## WORKING DATA
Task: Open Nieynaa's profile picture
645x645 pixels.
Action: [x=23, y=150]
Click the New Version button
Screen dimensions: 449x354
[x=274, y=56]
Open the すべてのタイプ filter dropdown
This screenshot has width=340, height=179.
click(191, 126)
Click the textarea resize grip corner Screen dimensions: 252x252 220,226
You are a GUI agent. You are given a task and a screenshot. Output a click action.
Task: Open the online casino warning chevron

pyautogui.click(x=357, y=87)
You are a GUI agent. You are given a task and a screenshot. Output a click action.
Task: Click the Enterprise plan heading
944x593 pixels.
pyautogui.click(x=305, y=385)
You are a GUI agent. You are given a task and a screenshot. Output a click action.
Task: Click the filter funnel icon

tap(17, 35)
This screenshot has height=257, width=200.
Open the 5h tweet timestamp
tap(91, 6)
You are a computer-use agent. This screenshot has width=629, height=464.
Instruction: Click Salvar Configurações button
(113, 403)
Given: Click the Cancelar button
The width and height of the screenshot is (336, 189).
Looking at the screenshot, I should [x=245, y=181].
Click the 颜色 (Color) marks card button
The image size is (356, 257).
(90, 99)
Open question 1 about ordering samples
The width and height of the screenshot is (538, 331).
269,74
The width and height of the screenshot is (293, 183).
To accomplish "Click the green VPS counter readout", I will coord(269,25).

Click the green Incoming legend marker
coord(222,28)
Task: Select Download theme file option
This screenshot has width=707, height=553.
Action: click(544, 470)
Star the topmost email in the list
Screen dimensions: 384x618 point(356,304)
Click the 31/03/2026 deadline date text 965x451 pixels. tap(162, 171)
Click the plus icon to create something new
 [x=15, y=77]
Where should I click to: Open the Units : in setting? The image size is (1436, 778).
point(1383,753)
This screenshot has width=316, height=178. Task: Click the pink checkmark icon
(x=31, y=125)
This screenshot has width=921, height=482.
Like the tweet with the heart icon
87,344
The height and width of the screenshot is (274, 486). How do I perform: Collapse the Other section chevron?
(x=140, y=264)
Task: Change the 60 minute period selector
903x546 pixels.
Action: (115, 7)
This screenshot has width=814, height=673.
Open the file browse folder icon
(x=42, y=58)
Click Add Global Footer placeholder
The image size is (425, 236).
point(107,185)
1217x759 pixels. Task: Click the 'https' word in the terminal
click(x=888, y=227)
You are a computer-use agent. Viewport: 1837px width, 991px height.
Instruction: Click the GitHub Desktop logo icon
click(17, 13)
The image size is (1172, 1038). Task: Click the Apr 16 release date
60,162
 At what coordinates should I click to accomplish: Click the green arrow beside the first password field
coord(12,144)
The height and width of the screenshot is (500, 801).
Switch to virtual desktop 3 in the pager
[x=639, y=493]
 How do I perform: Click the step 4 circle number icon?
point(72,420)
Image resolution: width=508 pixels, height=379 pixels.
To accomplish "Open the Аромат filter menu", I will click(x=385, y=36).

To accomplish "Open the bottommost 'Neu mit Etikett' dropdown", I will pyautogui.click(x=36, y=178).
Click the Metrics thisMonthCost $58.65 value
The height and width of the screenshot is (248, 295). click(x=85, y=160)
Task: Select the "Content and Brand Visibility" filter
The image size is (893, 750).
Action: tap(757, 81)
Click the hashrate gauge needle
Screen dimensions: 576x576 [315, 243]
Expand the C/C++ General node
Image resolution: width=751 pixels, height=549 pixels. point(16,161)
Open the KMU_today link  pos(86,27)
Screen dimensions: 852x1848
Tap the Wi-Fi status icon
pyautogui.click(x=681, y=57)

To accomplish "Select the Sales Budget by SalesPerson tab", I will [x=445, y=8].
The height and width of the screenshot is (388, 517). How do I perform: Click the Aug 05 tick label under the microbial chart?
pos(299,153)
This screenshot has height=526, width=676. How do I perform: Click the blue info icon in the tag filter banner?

## TASK REQUIREMENTS
Word for word, reproduce every record shown above.

## WRITTEN ANSWER
Task: Open Nieynaa's profile picture
645x645 pixels.
Action: [x=23, y=150]
Click the New Version button
Screen dimensions: 449x354
[x=274, y=56]
Open the すべてのタイプ filter dropdown
This screenshot has width=340, height=179.
click(191, 126)
Click the textarea resize grip corner Screen dimensions: 252x252 220,226
You are a GUI agent. You are given a task and a screenshot. Output a click action.
Task: Open the online casino warning chevron

pyautogui.click(x=357, y=87)
You are a GUI agent. You are given a task and a screenshot. Output a click action.
Task: Click the Enterprise plan heading
944x593 pixels.
pyautogui.click(x=305, y=385)
You are a GUI agent. You are given a task and a screenshot. Output a click action.
Task: Click the filter funnel icon

tap(17, 35)
This screenshot has height=257, width=200.
Open the 5h tweet timestamp
tap(91, 6)
You are a computer-use agent. This screenshot has width=629, height=464.
Instruction: Click Salvar Configurações button
(113, 403)
Given: Click the Cancelar button
The width and height of the screenshot is (336, 189).
Looking at the screenshot, I should [x=245, y=181].
Click the 颜色 (Color) marks card button
The image size is (356, 257).
(90, 99)
Open question 1 about ordering samples
The width and height of the screenshot is (538, 331).
269,74
The width and height of the screenshot is (293, 183).
To accomplish "Click the green VPS counter readout", I will coord(269,25).

Click the green Incoming legend marker
coord(222,28)
Task: Select Download theme file option
This screenshot has width=707, height=553.
Action: click(544, 470)
Star the topmost email in the list
Screen dimensions: 384x618 point(356,304)
Click the 31/03/2026 deadline date text 965x451 pixels. tap(162, 171)
Click the plus icon to create something new
 [x=15, y=77]
Where should I click to: Open the Units : in setting? The image size is (1436, 778).
point(1383,753)
This screenshot has width=316, height=178. Task: Click the pink checkmark icon
(x=31, y=125)
This screenshot has width=921, height=482.
Like the tweet with the heart icon
87,344
The height and width of the screenshot is (274, 486). How do I perform: Collapse the Other section chevron?
(x=140, y=264)
Task: Change the 60 minute period selector
903x546 pixels.
Action: (115, 7)
This screenshot has width=814, height=673.
Open the file browse folder icon
(x=42, y=58)
Click Add Global Footer placeholder
The image size is (425, 236).
point(107,185)
1217x759 pixels. Task: Click the 'https' word in the terminal
click(x=888, y=227)
You are a computer-use agent. Viewport: 1837px width, 991px height.
Instruction: Click the GitHub Desktop logo icon
click(17, 13)
The image size is (1172, 1038). Task: Click the Apr 16 release date
60,162
 At what coordinates should I click to accomplish: Click the green arrow beside the first password field
coord(12,144)
The height and width of the screenshot is (500, 801).
Switch to virtual desktop 3 in the pager
[x=639, y=493]
 How do I perform: Click the step 4 circle number icon?
point(72,420)
Image resolution: width=508 pixels, height=379 pixels.
To accomplish "Open the Аромат filter menu", I will click(x=385, y=36).

To accomplish "Open the bottommost 'Neu mit Etikett' dropdown", I will pyautogui.click(x=36, y=178).
Click the Metrics thisMonthCost $58.65 value
The height and width of the screenshot is (248, 295). click(x=85, y=160)
Task: Select the "Content and Brand Visibility" filter
The image size is (893, 750).
Action: tap(757, 81)
Click the hashrate gauge needle
Screen dimensions: 576x576 [315, 243]
Expand the C/C++ General node
Image resolution: width=751 pixels, height=549 pixels. point(16,161)
Open the KMU_today link  pos(86,27)
Screen dimensions: 852x1848
Tap the Wi-Fi status icon
pyautogui.click(x=681, y=57)

To accomplish "Select the Sales Budget by SalesPerson tab", I will [x=445, y=8].
The height and width of the screenshot is (388, 517). How do I perform: Click the Aug 05 tick label under the microbial chart?
pos(299,153)
This screenshot has height=526, width=676. How do I perform: Click the blue info icon in the tag filter banner?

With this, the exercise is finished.